→ **Material supplied**:
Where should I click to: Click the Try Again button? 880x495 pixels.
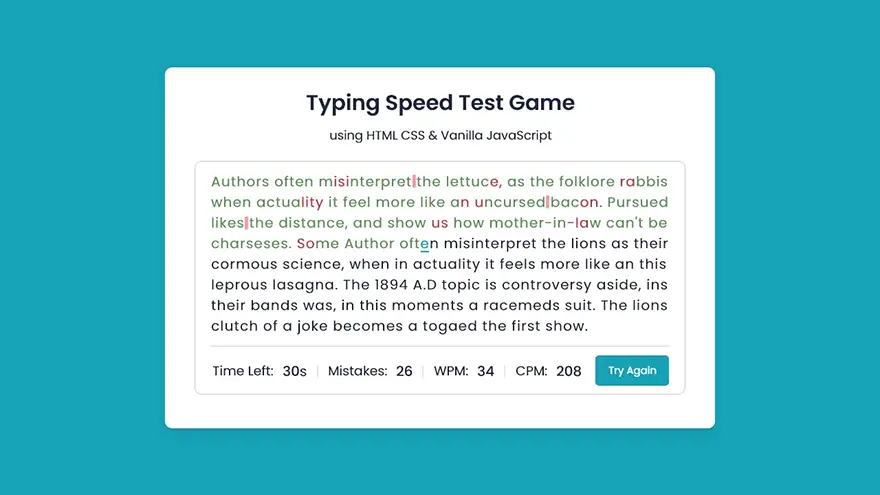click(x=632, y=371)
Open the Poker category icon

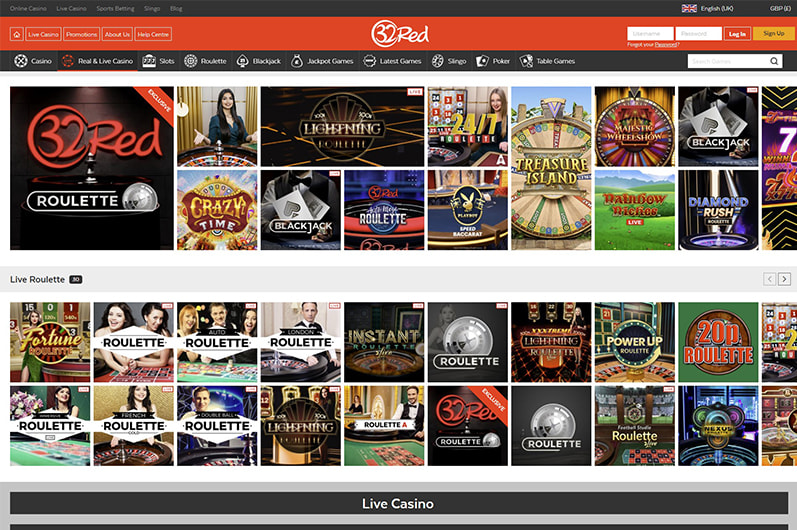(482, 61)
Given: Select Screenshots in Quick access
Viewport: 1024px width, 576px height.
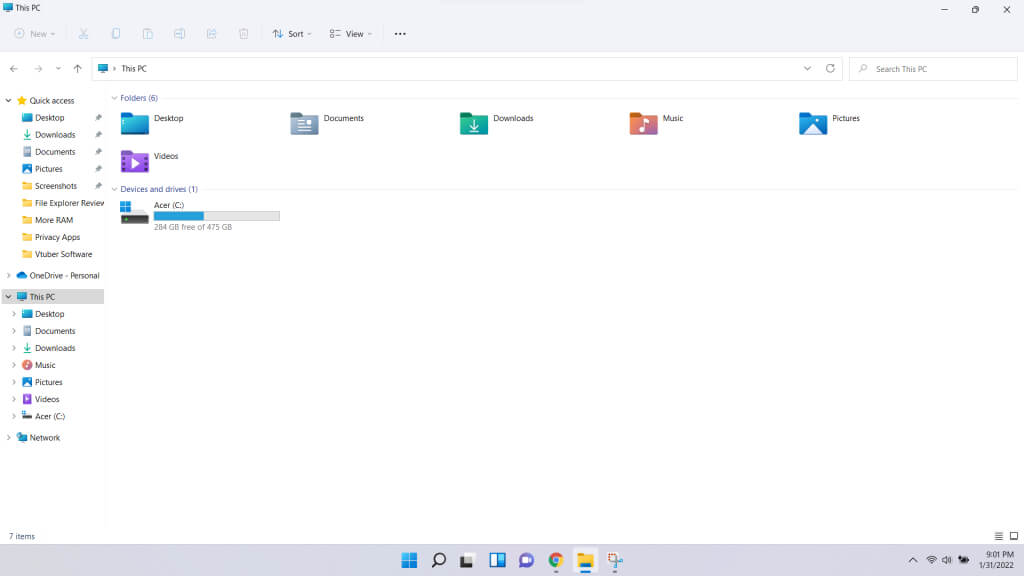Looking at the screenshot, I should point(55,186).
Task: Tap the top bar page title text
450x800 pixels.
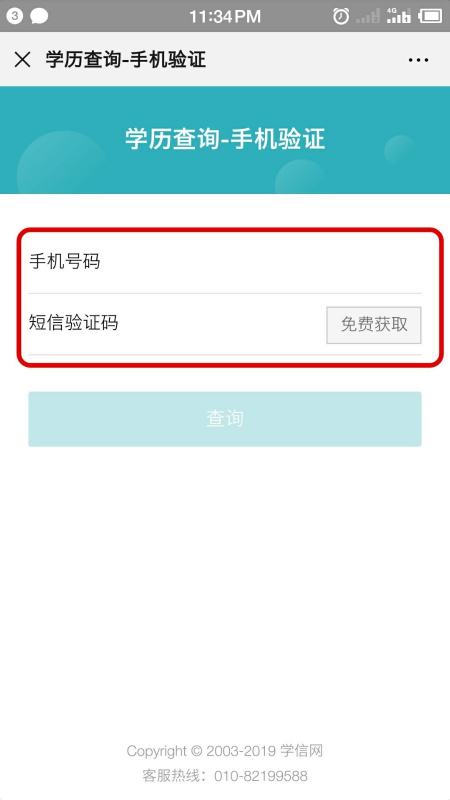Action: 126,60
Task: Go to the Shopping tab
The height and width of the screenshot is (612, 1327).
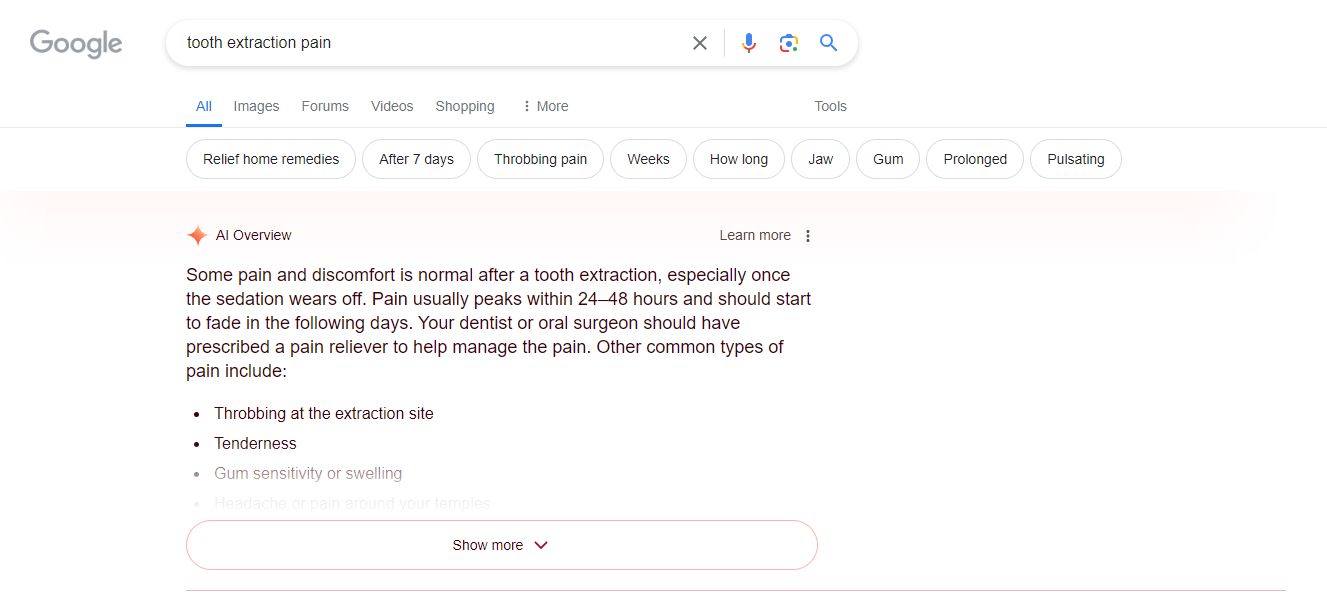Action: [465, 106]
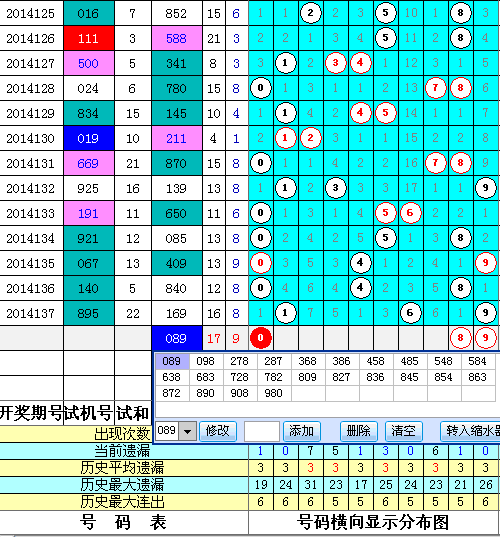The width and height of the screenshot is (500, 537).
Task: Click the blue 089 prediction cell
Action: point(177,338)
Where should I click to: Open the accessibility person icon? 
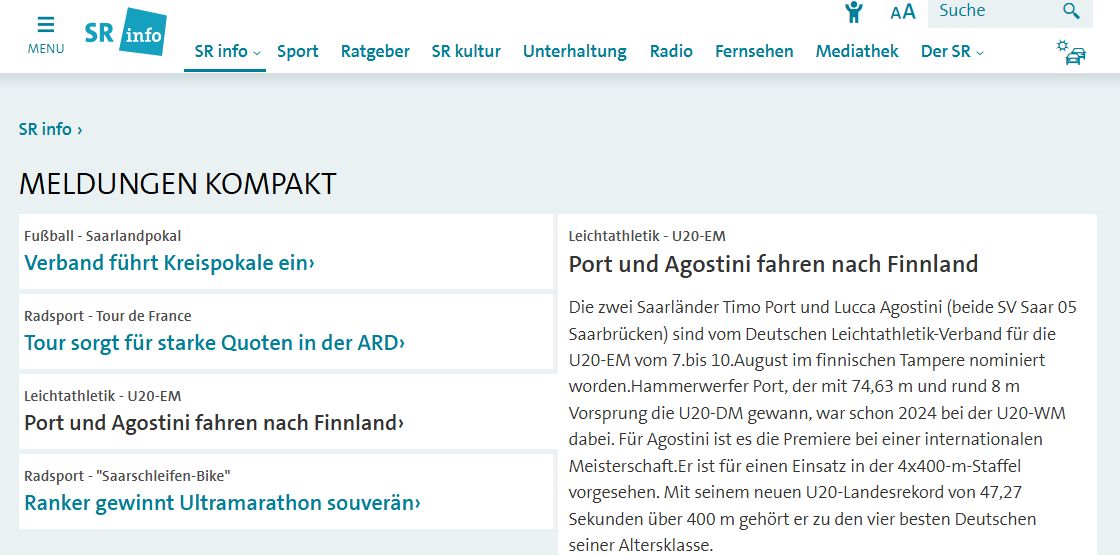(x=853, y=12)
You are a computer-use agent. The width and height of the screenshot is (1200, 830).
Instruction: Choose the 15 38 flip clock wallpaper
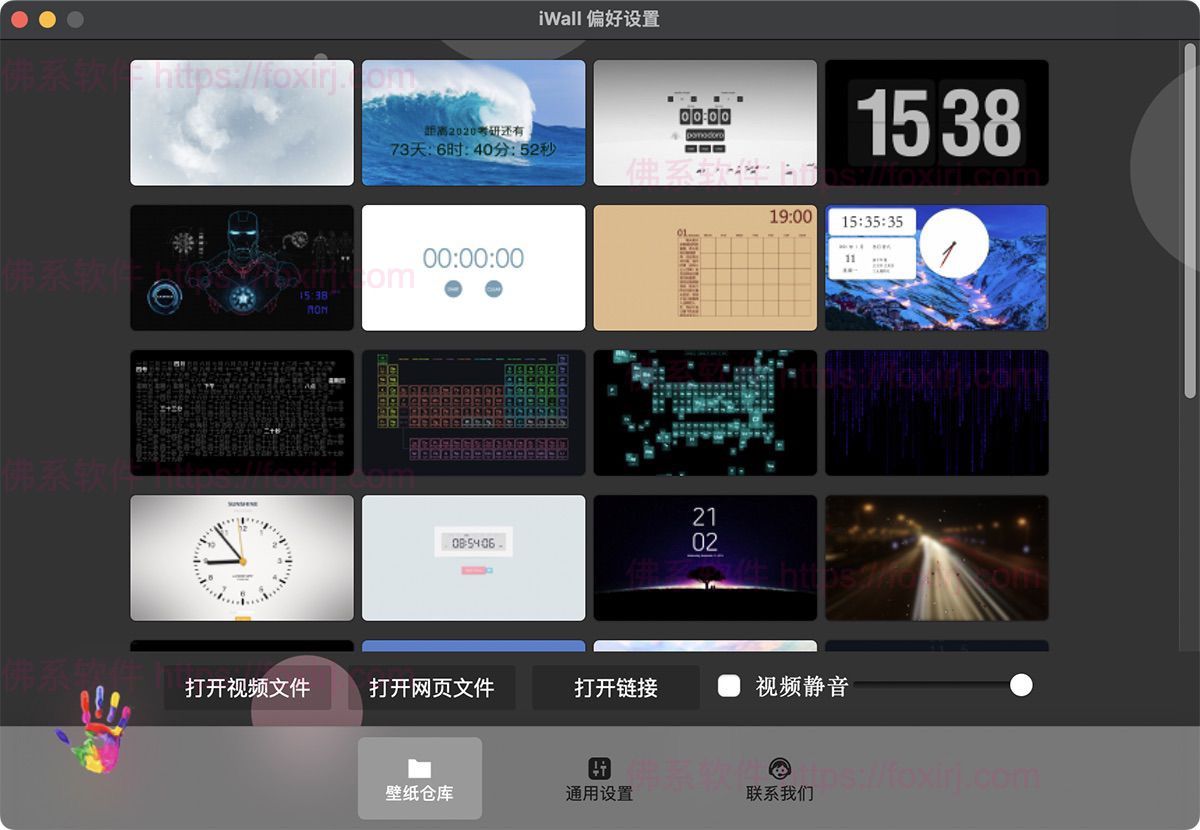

→ **About this exercise**:
Across the whole listing above, repeat each line exactly and leave out the images.

→ **Output for this task**:
Where should I click to: Click the Try Again button? 880x495 pixels.
click(x=632, y=371)
Open the Poker category icon

(482, 61)
Given: Select Screenshots in Quick access
Viewport: 1024px width, 576px height.
Looking at the screenshot, I should point(55,186).
Task: Tap the top bar page title text
450x800 pixels.
Action: 126,60
Task: Go to the Shopping tab
The height and width of the screenshot is (612, 1327).
Action: [465, 106]
The width and height of the screenshot is (500, 537).
Task: Click the blue 089 prediction cell
Action: point(177,338)
Where should I click to: Open the accessibility person icon? 
(x=853, y=12)
You are a computer-use agent. The width and height of the screenshot is (1200, 830).
Instruction: Choose the 15 38 flip clock wallpaper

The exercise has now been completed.